PROVIDED RECORDS: Begin
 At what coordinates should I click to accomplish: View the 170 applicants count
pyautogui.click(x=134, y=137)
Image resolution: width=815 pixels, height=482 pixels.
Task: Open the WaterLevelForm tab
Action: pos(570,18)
PROVIDED RECORDS: End
WHAT NEEDS TO BE DONE –
Copy every record exactly.

RESPONSE –
 At what coordinates should I click to accomplish: View the 170 applicants count
pyautogui.click(x=134, y=137)
Image resolution: width=815 pixels, height=482 pixels.
Task: Open the WaterLevelForm tab
Action: pos(570,18)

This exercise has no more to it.